[PAGE TEXT]
Former Oregon Area Residents Sentenced on Tax Evasion Charges

On November 4, 2010, in Eugene, Ore., three former Bend area residents were sentenced to prison for conspiracy, tax evasion, and structuring. Jerry Miller, of Redmond, was sentenced to 33 months in prison, three years of supervised release, and was ordered to pay over $200,000 in restitution to the Internal Revenue Service (IRS).  Miller was previously found guilty of five counts of income tax evasion and one count of conspiracy.  William Cardwell, of Carlton, was sentenced to 12 months and a day of in prison, three years of supervised release, and was ordered to pay $197,594 in restitution to the IRS.  His wife, Jennifer Cardwell, was sentenced to 5 months in prison, to be followed by five months of home detention, and was ordered to pay $114,379 in restitution to the IRS.  William Cardwell pleaded guilty to one count of tax evasion and to one count of structuring currency transactions to avoid reporting requirements. Jennifer Cardwell pleaded guilty to one count of tax evasion. According to evidence presented at Miller's trial, between 1995 and 2005, Miller and the Cardwells worked at Business Administrative Services (BAS), a company owned and operated by the Cardwells in Bend, Oregon. BAS was, in part, a payroll tax company.  In 1995 and 1996, Miller and the Cardwells began using abusive trusts to evade the assessment and collection of their federal income taxes.  They further attempted to thwart the IRS’s efforts to assess and collect federal income taxes by entering into a “Professional Services Agreement” with BAS, whereby Miller and William Cardwell agreed to donate their time to BAS, and in return, BAS agreed to pay their personal expenses. Miller and the Cardwells used BAS’s corporate bank account to pay many of their personal expenses. Additionally, Miller and the Cardwells used BAS to obtain preloaded ATM cards that were also used to pay personal expenses.  In October 2005, Miller and the Cardwells also filed false federal income tax returns for 1998-2004.

Wayland, Iowa Man Sentenced to 30 Months Imprisonment for Tax Evasion

On October 29, 2010, in Des Moines, Iowa, Donald Miller was sentenced to 30 months in prison for tax evasion.  According to court documents, Miller pled guilty to committing tax evasion in 2003 and 2004, but his misdeeds were much more extensive, and date back to the 1990s.  Miller engaged in numerous acts of tax evasion. First, he placed his bank account and assets, including his home, commercial rental property, and farm land, in names other than his own, such as “white oaks trust,” “emerald trust,” “golden rod trust,” and “covenant management services trust,” to make it appear as if he had no income-generating assets, or taxable assets. Second, he directed his employer and others who owned him taxable income to make checks payable to him in names other than his own, so it would seem as if he had no taxable income. Third, he failed to file any federal income tax returns in his own name, or in the name of the fraudulent trusts, since 1992. Fourth, he similarly failed to file state income tax returns and pay state income taxes for several years. Additionally, in 2008, Miller sent the IRS four fraudulent $10 million “bonds,” which he essentially requested be offset against any tax liability he owed. In the same set of documents, Miller, who was born in Seward County, Nebraska and has lived in Wayland since 1967, denied being a citizen of the United States.

[DATA ENTRIES]
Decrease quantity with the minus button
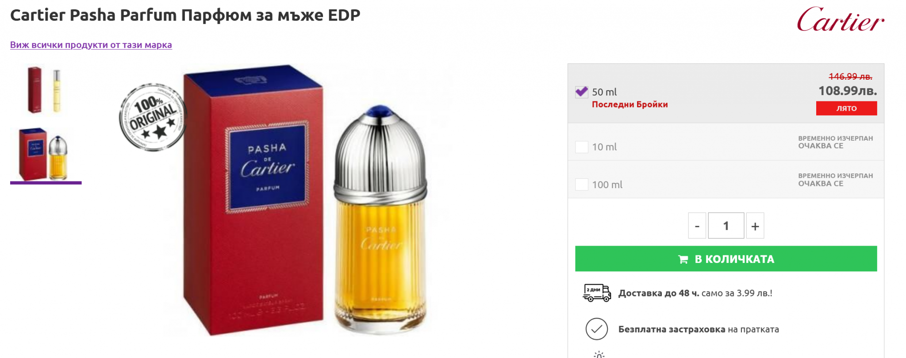Image resolution: width=906 pixels, height=358 pixels. click(697, 226)
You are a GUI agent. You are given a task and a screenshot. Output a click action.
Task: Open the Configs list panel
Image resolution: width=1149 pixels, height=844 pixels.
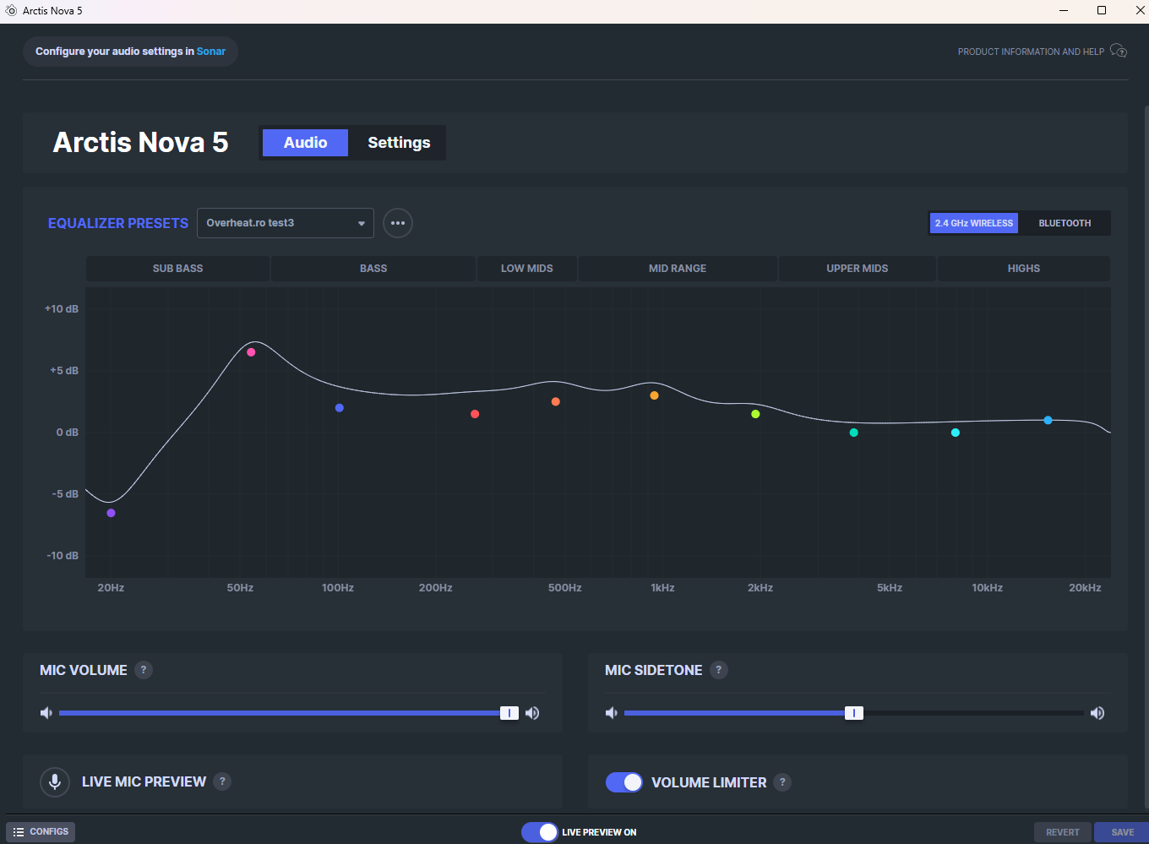[41, 832]
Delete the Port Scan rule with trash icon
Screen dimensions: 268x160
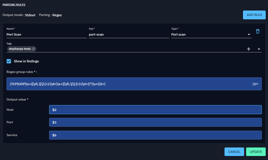(x=258, y=32)
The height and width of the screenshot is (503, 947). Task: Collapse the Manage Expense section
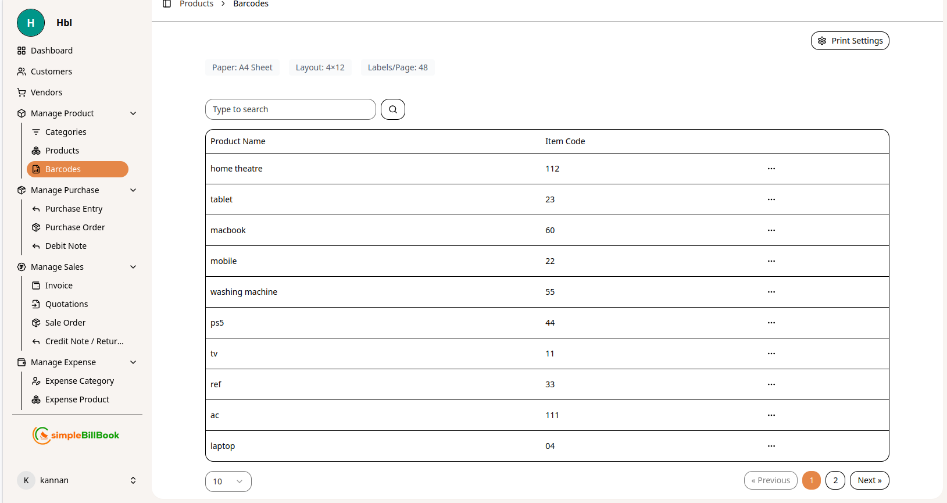coord(133,362)
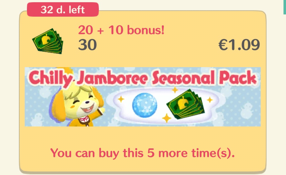The height and width of the screenshot is (175, 286).
Task: Click the word 'Pack' in the banner title
Action: [238, 78]
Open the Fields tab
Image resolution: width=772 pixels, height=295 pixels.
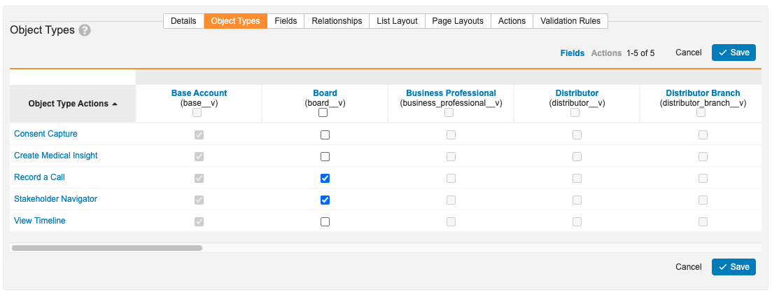coord(286,21)
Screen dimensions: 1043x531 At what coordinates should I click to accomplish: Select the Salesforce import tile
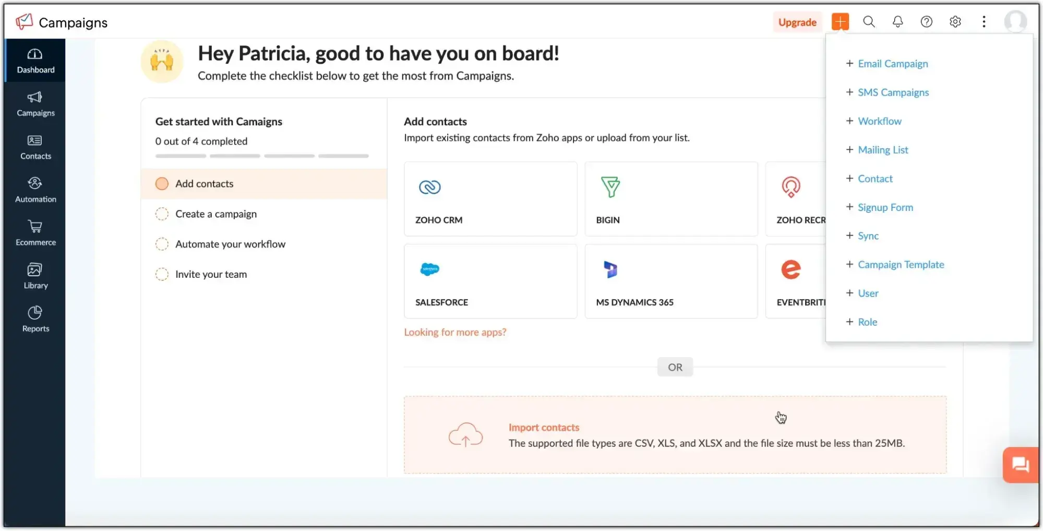[489, 281]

[DIRECTIVE]
Please answer these questions using the tax sentencing text above, one answer per line.
(a) What prison term did William Cardwell receive?
(b) What face value did each of the fraudulent "bonds" that Donald Miller sent the IRS in 2008 carry?
(c) Since what year has Donald Miller failed to file any federal income tax returns?

[TASK RESPONSE]
(a) 12 months and a day
(b) $10 million
(c) 1992